13 Kasım 2011 Pazar

Kış Rüzgarları

İzmir'de yeni yeni soğuk rüzgarlar esmeye başladı.  Kasım ayı ile birlikte kaloriferler yanmaya, kışlık kıyafetler, mantolar, bereler, botlar giyilmeye başlandı.

Tuna ve Nil havaların soğumasına henüz alışamadılar.  Yazın büyüsü bir başka tabii onlar için, sürekli açık havada, havuzda, denizde doyasıya eğlendiler koca bir yaz.  (Çok geç kalmış yaz tatili yazılarımı daha sonra eklemeyi umuyorum.)  Bu aralar havanın biraz güzel olduğu günlerde parklara gitmek en sevdikleri şey bizim afacanların.  Artık en yüksek kaydıraklar bile ellerinden kurtulmuyor.  Biz sadece oturup seyrediyoruz.

her alanda mücadele




Nil konuşmayı çok ilerletti bu aralar.  Geçenlerde okuldan eve döndüm elimde bazı poşetlerle, eve girer girmez Nil "Bize ne aldın?" dedi.  Orada bakakaldım şaşkınlıkla.  Bir de dün "oyucaklı çikolata istiycem!" dedi, çocuk kanalında reklamlarda görmüş meğer.  Küçük hanımefendi geçenlerde ilk ciddi yaralanmasını yaşadı.  Yaramazlıktan tabii.  Ses siteminin koca hoparlörünü ayağına düşürdü ve parmağı uf oldu, epey kötüydü ve 1 saat kadar ağladı "çok acıyoooo, çok acıyooo!" diye.


yaralı kuzum

yaralı kuzu detayı

Bir de çok komik halleri var Nil'in.  Gülmeyi, güldürmeyi biliyor yani.


Maymun kızım benim


Tuna'da çok güzel cümleler kurmaya başladı. Eve geç dönüyorsak ve hava karardıysa "Karanlık oldu, güneş gitti, akşam oldu" diyor.

Ayrıca Tuna deneysel çalışmalarına devam ediyor.  Özellikle suyla oynamaya bayılıyor, bir de bu aralar tencere tavalarla bozdu aklını.  Babasının senelerdir gözü gibi baktığı maket araba koleksiyonunu ise tamamen ele geçirmiş vaziyette.  Bir de babası gibi gazete okuması yok mu?


çok ciddidir kendisi
 Bir ara Filiz'lere gittik ve önce korktukları ve yanaşmadıkları Korsan ile sonra çok güzel oynamaya başladılar.  Tabii zavallı Korsan aynı fikirde mi bilmiyoruz.


Korsan hayattan bezdi mi acaba?

Bizim için önemli bir gelişme ise sonunda oğlumuzun sarı buklelerine kıymayı başarmamız.  Tuna ilk saç traşını oldu bu Cumartesi.  Çok da tatlı oldu ve şaşılacak derecede sakin karşıladı bu durumu.  İşte öncesi ve sonrası ile ilk traş hikayemiz.

Görevler
**a)** Kış Rüzgarları yazısında "İzmir'de yeni yeni" ile başlayan ve "sadece oturup seyrediyoruz." ile biten bölümü, bu son sözcükler de dahil olmak üzere aynen yazın.
**b)** Kış Rüzgarları yazısında "Nil konuşmayı çok ilerletti bu aralar." diye başlayan paragrafı, temel bilgilerini koruyarak kısa bir madde listesine dönüştürün.
**c)** Kış Rüzgarları yazısını, son cümlesinden sonrasını yazarak sürdürün.
Aşağıdaki satırların Kış Rüzgarları yazısıyla hiçbir ilgisi yoktur.

Veri Satırları
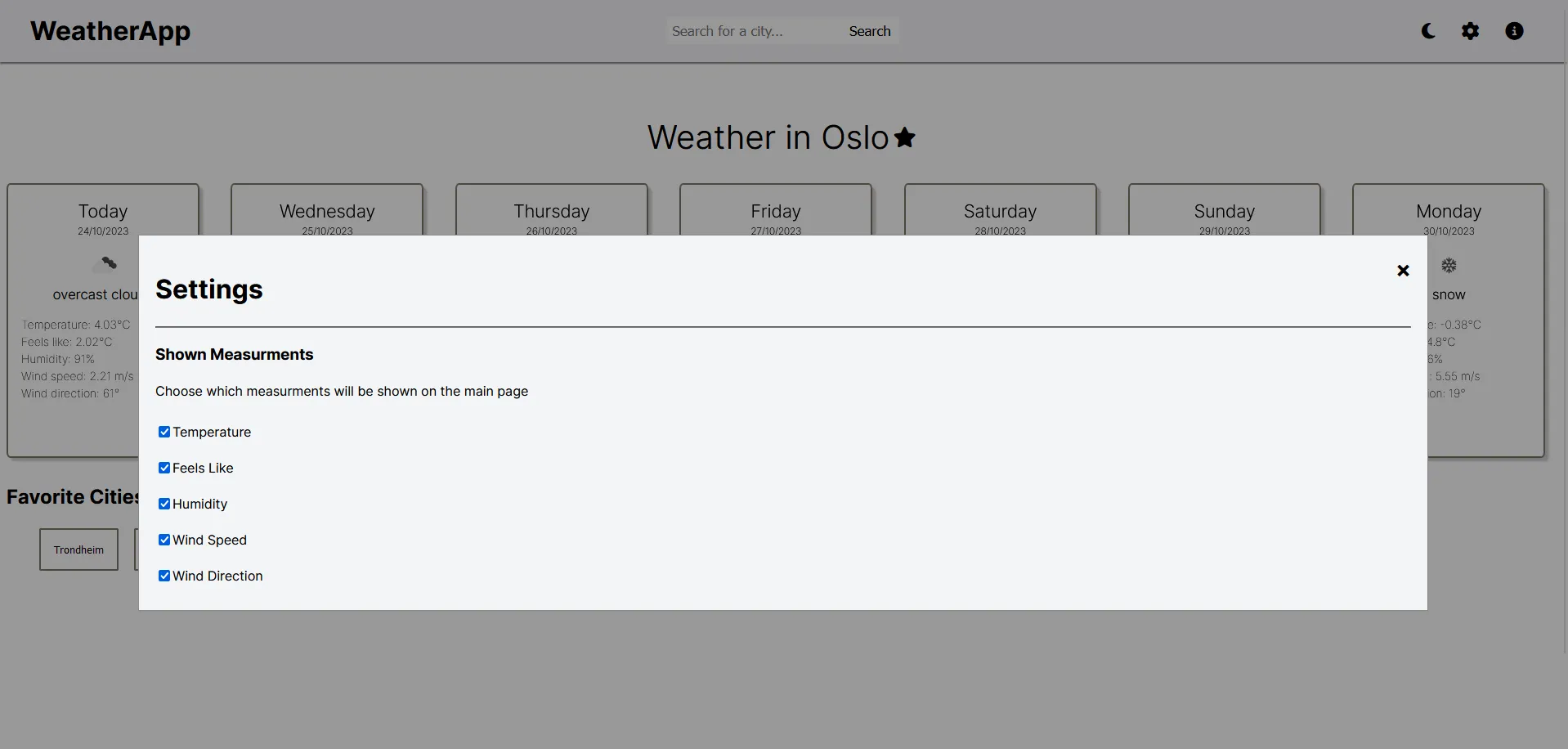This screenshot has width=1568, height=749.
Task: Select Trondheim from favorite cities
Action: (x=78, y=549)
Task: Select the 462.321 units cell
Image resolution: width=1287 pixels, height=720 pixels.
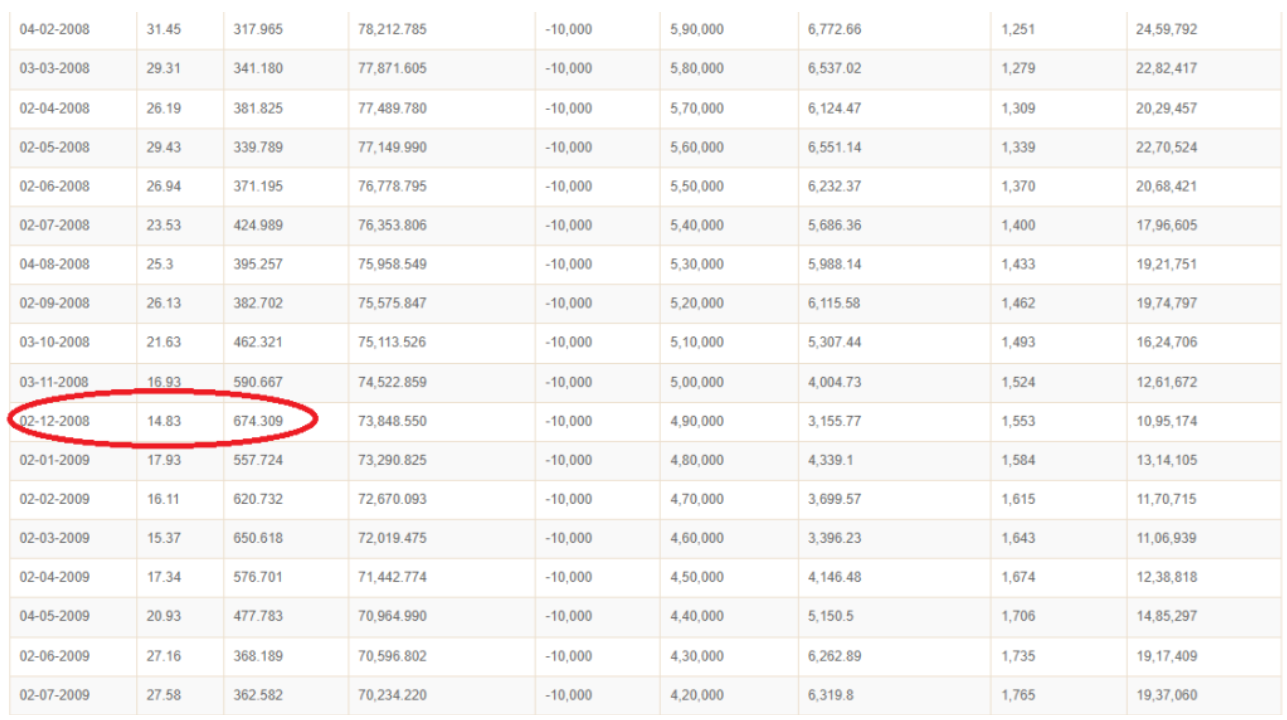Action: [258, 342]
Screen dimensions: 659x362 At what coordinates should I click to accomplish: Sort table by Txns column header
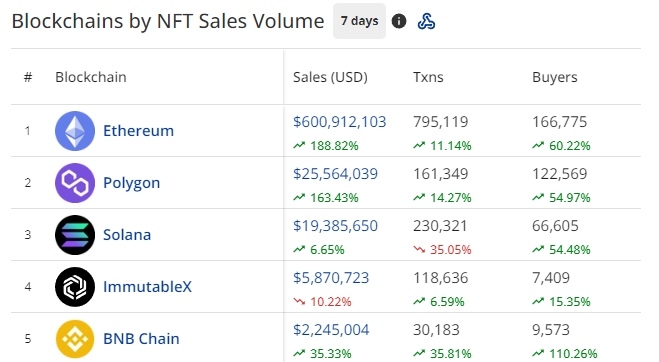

Görev Yanıtları
**a)**
İzmir'de yeni yeni soğuk rüzgarlar esmeye başladı.  Kasım ayı ile birlikte kaloriferler yanmaya, kışlık kıyafetler, mantolar, bereler, botlar giyilmeye başlandı.

Tuna ve Nil havaların soğumasına henüz alışamadılar.  Yazın büyüsü bir başka tabii onlar için, sürekli açık havada, havuzda, denizde doyasıya eğlendiler koca bir yaz.  (Çok geç kalmış yaz tatili yazılarımı daha sonra eklemeyi umuyorum.)  Bu aralar havanın biraz güzel olduğu günlerde parklara gitmek en sevdikleri şey bizim afacanların.  Artık en yüksek kaydıraklar bile ellerinden kurtulmuyor.  Biz sadece oturup seyrediyoruz.

**b)**
- Nil son zamanlarda konuşmasını çok ilerletti.
- Yazar okuldan elinde poşetlerle eve döndüğünde Nil "Bize ne aldın?" diye sordu.
- Dün çocuk kanalındaki reklamlarda gördüğü oyuncaklı çikolatayı istedi.
- Yaramazlık yaparken ses sisteminin büyük hoparlörünü ayağına düşürdü.
- Parmağı kötü yaralandı ve yaklaşık bir saat "çok acıyor" diye ağladı.

**c)**
İşte o an, sarı bukleler artık zarfta :(


Baba ve berber amcayla

Yeni haline gözümüz alışmadı Tuna'm
Kurban bayramı tatili ise bizim için biraz tatsız geçti.  Evlendiğimizden beri ilk kez bir bayramı İzmir'de geçirecektik ve benim aklımda bir sürü plan vardı, hava çok güzel olacağı için çocukların da bizim de keyif alacağımız ufak geziler düşünüyordum.  Ama bayramın ilk günü Can hastalandı, hem de doğumgünüydu o gün.  Sadece Şirin'in yaptığı pastayı üfledik, Nil ve Tuna pastayı parmaklarını yalayarak yediler, o kadar.  İki günü evde geçirdik mecburen.



"o benim pastam!" bakışı
 Bayramın üçüncü günü önce Can'ın amcasına ziyarete gittik.  Sonra da benim İzmir'deki anneannem olarak gördüğüm Nazmiye Teyze'ye gittik.  Çok sevindi tabii, ne güzel bir insansın sen Nazmiye Teyzem.


Nazmiye Teyze ve biz
 Aynı gün Alsancak'ta turladık, kestane, balon, kahve, kordon turu.

Bu sıralar en mutlu olduğumuz konu Tuna ve Nil'in uyku saatleri geldiğinde hiç itiraz etmeden yataklarında uyumaları.  Aslında sanırım son 2 aydır durum böyle.  Çocuklarımızla ilgili en büyük başarılarımızdan biri bu sanırım.  Devamını diliyorum.

İşte Tuna ve Nil'in en sevdikleri listesi:

Evde saklambaç ve koalamaca oynamak
Her yere tırmanmak (no limit!)
Minik çay takımları ile birbirlerine ve bize ikram yapmak
Lego'larla kule yapmak
Bisikletleriyle evde gezinmek
Tuna'nın arabaları
Nil'in bilezik ve yüzükleri
Dans etmek
Eğitici kartlarla oynamak
Mandalin yemek
Benim üzerime tırmanmak (babalarının da tabii)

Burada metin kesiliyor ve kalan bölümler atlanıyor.